Der Leipziger Mendelssohn-Preis 2009 ging in diesem Jahr erstmals an drei Preisträger: Alt-Bundeskanzler Helmut Schmidt (90), Schauspieler Armin Mueller-Stahl (78) und Gewandhauskapellmeister Riccardo Chailly (55).
Die seit drei Jahren verliehene Auszeichnung kann in drei Kategorien vergeben werden. So überreichte die Stiftung Schmidt den Preis in der Kategorie "Gesellschaftliches Engagement", Mueller-Stahl in der Kategorie "Bildende Kunst" und Chailly in der Kategorie "Musik". Diese Klassifizierung soll an Mendelssohns schöpferische Vielfalt, seine ausgeprägten, unterschiedlichen Talente, sein aufgeschlossenes Denken sowie kosmopolitisches Handeln erinnern.
Felix Mendelssohn Bartholdy war einer der bedeutendsten Künstlerpersönlichkeiten des 19. Jahrhunderts. 1809 in Hamburg geboren, wuchs er in Berlin auf, entpuppte sich schon früh als musikalisches Wunderkind und schrieb ab seinem 9. Lebensjahr kleineren Kompositionen. Bis zu seinem frühen Tod mit nur 38 Jahren entstanden über 400 Stücke im Bereich der Sinfonik, Chorsinfonik und der Kammermusik. Als Pianist, Dirigent und Festspielleiter bereiste er unermüdlich die europäischen Musikzentren. Besonders in England feierte er wahre Triumphe.
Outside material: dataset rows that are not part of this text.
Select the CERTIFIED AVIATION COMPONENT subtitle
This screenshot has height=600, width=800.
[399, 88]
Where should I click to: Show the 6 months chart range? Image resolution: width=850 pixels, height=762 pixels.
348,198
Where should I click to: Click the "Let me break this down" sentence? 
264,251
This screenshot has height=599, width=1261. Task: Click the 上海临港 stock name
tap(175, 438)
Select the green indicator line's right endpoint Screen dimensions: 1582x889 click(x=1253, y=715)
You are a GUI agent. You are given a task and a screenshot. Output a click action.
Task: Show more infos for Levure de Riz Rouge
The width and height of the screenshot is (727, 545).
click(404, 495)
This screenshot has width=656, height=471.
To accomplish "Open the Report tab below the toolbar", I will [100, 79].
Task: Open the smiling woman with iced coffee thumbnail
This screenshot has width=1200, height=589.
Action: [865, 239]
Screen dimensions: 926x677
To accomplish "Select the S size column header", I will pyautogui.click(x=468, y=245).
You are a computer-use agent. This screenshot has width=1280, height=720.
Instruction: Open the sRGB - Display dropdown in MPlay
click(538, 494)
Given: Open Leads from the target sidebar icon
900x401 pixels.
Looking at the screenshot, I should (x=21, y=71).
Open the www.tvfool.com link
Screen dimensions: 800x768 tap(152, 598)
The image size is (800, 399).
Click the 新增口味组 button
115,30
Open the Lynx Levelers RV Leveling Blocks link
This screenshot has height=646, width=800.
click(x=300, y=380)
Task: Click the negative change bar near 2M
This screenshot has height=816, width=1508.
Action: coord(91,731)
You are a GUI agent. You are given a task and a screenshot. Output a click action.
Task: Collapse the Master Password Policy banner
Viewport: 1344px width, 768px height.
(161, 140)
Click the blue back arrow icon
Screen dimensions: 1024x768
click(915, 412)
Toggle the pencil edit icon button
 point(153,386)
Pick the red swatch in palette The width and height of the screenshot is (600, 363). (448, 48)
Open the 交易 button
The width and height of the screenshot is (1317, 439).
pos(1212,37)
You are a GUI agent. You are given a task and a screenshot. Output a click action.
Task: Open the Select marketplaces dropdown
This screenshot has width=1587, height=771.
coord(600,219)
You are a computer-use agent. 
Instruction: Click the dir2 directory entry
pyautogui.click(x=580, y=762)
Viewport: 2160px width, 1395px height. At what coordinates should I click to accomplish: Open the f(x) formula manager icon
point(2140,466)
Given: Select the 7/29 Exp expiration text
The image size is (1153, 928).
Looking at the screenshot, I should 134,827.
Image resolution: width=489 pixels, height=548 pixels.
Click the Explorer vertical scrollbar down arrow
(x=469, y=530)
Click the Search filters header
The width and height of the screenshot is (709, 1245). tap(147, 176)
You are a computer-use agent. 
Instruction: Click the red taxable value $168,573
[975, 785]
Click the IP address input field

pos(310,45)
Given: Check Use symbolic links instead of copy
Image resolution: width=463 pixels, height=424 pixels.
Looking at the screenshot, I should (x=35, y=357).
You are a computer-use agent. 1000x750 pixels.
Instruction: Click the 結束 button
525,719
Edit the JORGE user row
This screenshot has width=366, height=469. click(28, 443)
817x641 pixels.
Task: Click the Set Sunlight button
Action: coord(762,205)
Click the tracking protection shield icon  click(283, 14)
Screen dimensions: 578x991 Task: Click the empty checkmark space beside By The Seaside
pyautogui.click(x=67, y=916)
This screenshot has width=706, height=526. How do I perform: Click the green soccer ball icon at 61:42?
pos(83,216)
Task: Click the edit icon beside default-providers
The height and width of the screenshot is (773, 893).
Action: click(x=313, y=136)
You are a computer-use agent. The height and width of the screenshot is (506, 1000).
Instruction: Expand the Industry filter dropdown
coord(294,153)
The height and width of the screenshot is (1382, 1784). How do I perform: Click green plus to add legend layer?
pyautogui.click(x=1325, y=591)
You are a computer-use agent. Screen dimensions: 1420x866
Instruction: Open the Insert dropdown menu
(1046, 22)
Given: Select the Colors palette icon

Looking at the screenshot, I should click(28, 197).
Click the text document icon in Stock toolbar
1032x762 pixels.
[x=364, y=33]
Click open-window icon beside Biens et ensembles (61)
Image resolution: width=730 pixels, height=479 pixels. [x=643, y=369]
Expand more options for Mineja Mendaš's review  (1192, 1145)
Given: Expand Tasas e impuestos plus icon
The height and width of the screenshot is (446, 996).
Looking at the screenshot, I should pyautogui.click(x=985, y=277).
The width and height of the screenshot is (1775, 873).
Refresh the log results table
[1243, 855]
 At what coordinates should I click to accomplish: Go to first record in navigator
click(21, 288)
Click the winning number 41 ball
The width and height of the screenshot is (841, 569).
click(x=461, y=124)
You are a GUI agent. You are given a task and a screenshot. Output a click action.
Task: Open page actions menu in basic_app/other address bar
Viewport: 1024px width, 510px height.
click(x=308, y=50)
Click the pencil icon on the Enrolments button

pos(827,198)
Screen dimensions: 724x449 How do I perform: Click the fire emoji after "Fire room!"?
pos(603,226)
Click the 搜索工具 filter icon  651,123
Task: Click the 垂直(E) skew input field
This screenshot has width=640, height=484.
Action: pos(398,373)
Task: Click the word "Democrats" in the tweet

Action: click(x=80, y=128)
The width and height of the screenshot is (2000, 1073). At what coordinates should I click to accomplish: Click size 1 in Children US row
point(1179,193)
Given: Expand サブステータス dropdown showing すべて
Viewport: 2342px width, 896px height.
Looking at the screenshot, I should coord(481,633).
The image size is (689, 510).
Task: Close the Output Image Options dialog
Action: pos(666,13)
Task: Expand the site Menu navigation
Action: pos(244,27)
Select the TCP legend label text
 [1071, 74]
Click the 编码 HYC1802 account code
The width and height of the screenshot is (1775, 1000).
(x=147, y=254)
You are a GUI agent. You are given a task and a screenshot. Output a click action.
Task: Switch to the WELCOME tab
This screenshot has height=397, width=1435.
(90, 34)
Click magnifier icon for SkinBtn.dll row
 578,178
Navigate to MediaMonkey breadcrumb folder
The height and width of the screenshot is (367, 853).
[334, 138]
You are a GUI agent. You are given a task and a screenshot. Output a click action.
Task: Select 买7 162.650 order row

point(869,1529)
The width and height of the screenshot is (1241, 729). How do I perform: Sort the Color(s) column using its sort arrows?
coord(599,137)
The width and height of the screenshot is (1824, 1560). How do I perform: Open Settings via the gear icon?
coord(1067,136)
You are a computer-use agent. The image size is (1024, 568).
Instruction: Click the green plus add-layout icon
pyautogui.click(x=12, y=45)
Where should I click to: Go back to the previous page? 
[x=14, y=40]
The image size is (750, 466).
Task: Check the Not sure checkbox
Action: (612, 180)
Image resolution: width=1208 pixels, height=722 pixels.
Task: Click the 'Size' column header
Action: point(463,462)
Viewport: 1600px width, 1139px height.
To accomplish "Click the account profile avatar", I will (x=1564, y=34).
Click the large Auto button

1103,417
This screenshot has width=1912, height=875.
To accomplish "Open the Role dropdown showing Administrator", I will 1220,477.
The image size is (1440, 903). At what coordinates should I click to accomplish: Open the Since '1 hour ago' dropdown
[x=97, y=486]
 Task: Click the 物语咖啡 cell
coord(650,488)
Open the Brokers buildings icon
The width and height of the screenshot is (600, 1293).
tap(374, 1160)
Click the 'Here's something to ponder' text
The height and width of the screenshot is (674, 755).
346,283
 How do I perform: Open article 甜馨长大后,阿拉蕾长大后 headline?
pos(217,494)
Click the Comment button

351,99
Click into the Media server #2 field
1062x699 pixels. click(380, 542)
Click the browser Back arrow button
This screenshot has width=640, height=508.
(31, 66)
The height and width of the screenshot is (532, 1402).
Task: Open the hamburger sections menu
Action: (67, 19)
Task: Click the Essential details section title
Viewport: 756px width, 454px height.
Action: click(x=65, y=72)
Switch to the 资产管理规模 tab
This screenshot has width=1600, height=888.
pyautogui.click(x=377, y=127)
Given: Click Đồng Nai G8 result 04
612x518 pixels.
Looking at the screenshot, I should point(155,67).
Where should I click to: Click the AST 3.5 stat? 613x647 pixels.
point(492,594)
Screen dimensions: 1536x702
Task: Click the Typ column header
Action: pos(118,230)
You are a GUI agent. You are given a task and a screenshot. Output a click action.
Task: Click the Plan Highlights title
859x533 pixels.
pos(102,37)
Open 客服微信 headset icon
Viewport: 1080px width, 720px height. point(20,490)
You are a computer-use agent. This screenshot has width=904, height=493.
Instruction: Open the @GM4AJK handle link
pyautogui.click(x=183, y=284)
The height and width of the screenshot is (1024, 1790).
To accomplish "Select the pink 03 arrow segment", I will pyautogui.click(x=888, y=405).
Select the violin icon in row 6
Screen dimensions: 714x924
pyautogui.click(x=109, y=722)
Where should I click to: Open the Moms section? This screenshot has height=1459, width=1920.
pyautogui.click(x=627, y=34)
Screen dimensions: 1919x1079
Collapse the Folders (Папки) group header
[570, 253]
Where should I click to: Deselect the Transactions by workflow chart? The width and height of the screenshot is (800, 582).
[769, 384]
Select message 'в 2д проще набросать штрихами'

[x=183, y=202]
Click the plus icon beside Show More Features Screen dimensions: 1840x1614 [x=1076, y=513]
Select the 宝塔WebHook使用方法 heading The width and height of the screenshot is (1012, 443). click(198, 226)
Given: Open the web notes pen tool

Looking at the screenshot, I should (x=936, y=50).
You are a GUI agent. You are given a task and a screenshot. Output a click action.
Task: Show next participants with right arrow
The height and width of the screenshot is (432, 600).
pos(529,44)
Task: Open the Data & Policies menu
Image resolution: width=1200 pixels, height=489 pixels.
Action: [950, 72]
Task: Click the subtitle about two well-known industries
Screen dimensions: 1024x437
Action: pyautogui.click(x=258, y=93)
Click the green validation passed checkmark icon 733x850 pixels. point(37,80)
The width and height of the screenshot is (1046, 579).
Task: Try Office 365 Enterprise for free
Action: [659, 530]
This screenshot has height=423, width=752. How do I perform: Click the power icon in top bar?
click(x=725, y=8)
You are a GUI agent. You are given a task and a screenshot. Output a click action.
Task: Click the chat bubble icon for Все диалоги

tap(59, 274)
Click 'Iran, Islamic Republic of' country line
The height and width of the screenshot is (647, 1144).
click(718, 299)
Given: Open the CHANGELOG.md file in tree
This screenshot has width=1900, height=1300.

In Leipzig gründete er außerdem eine Musikhochschule, die heute seinen Namen trägt.
Im Jahr 2009 widmet sich die internationale Musikwelt Felix Mendelssohn Bartholdy anlässlich seines 200. Geburtstags mit vielfältigen Programmpunkten wie Konzerte, Gespräche und Sendungsbeiträgen im Radio und Fernsehen.